FSB plans further clamp on penalties

Published Jun 30, 2013

Share

The Financial Services Board (FSB) has signalled that it plans to prevent life assurance companies from applying the maximum penalties more than once when endowment policyholders or retirement annuity (RA) fund members reduce or stop their contributions or cash in their policies before the contract ends.

This week, the FSB published a draft directive, which, if implemented, will place further limits on the confiscatory penalties that life companies may levy for “causal events”. A “causal event” occurs when you reduce or stop paying your contributions or premiums or withdraw your savings from an endowment policy before the policy matures. The “causal event” can arise through no fault of your own, such as losing your job and being unable to afford the payments.

In the draft directive, the FSB says that recent determinations by the Deputy Pension Funds Adjudicator, Muvhango Lukhaimane, have “highlighted the unfair and unreasonable practice by certain assurers, where multiple causal events occur in respect of the same policy, to deduct the maximum regulatory causal event charge for each causal event”.

The FSB reminds the life industry that limits were first placed on the confiscatory penalties in December 2005 by then Minister of Finance Trevor Manuel in terms of an agreement with the industry.

The reason was that “the lack of transparency of charge structures resulted in the reasonable expectations of policyholders in respect of net returns from contractual savings products (particularly in the context of early premium reduction and cessation) not being met”.

Before Manuel intervened, the penalties could be as much as 100 percent of your accumulated savings. The penalties were reduced again in January 2009 to their current levels of a maximum of 15 percent on RAs and 30 percent on endowment policies.

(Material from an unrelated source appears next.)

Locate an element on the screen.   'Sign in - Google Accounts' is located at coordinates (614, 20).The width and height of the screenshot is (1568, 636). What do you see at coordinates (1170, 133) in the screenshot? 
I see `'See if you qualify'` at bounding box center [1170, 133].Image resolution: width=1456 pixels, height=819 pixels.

In its draft directive, the FSB says the practice of applying the maximum penalty for each “causal event” is inconsistent with the “spirit, intent and purpose” of the agreement reached with Manuel and the subsequent regulation of the penalties.

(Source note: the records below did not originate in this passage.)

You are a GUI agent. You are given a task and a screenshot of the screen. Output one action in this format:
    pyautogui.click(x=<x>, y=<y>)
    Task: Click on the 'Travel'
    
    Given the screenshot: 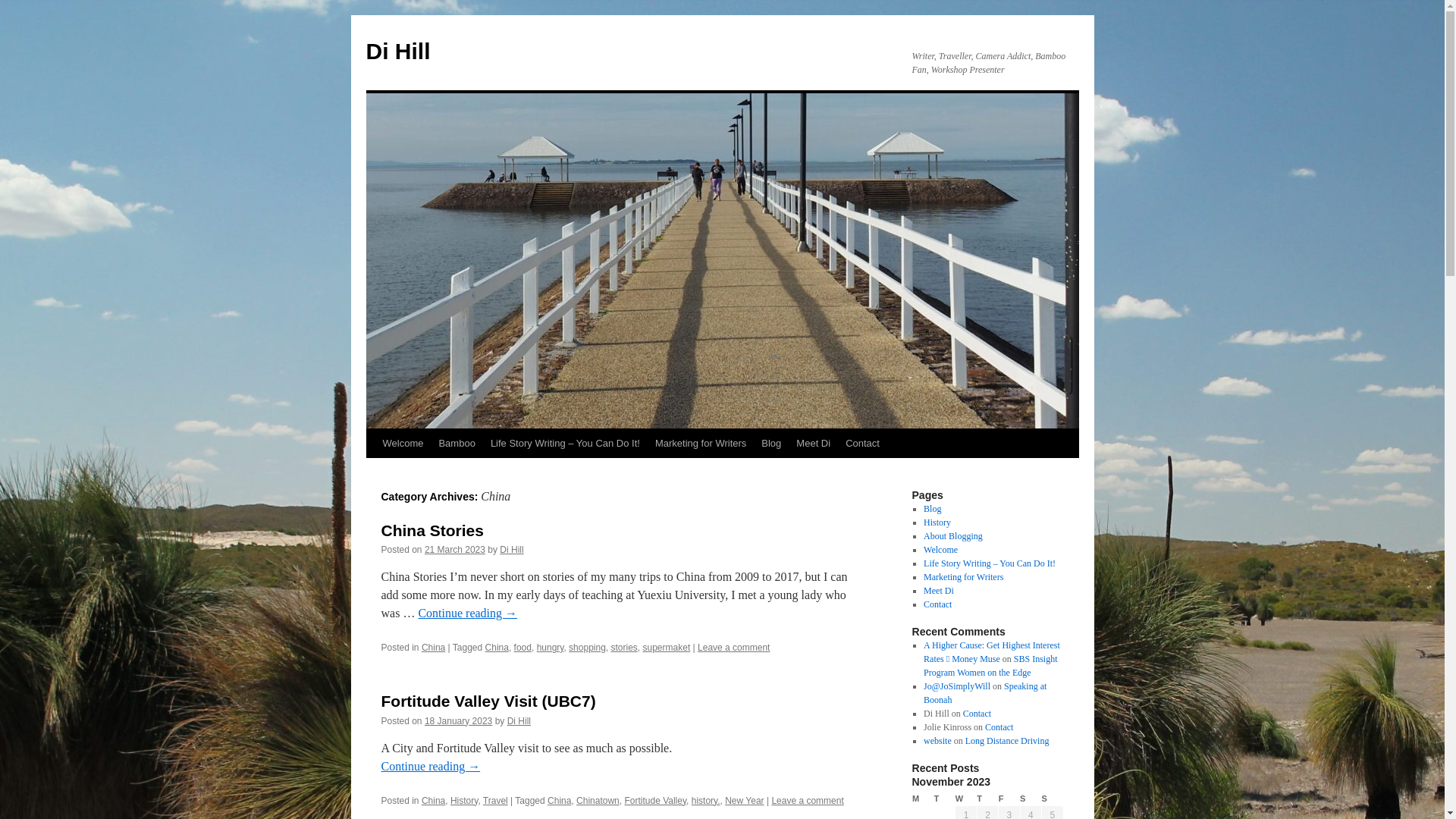 What is the action you would take?
    pyautogui.click(x=495, y=800)
    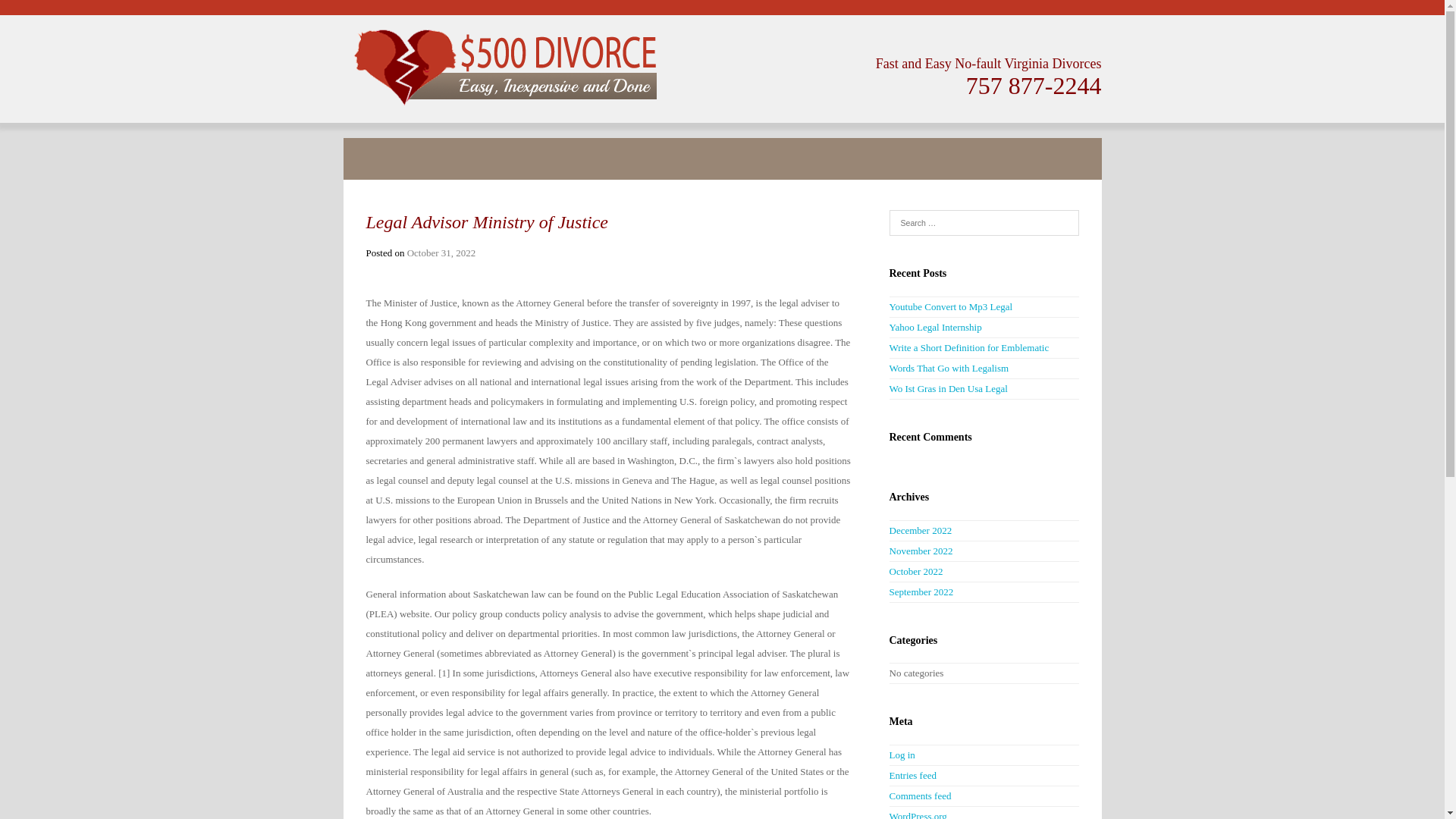 This screenshot has width=1456, height=819. What do you see at coordinates (934, 326) in the screenshot?
I see `'Yahoo Legal Internship'` at bounding box center [934, 326].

The FSB says a policyholder who has a number of “causal events” – for example, he or she reduces the premiums on an endowment policy or the contributions on an RA and then stops paying completely – could be penalised far more heavily by some life companies than a policyholder who has one “event”, such as stopping the payments. This, the FSB says, defeats the objectives of the agreement and the regulations.

The FSB says that although a life company may take into account more than one “causal event”, the penalties must not exceed the maximum possible for one “event”.

The FSB also reminds the industry that it is “not obliged to charge the maximum charges (penalties)”.

The life assurance industry has until the end of July to comment on the draft directive.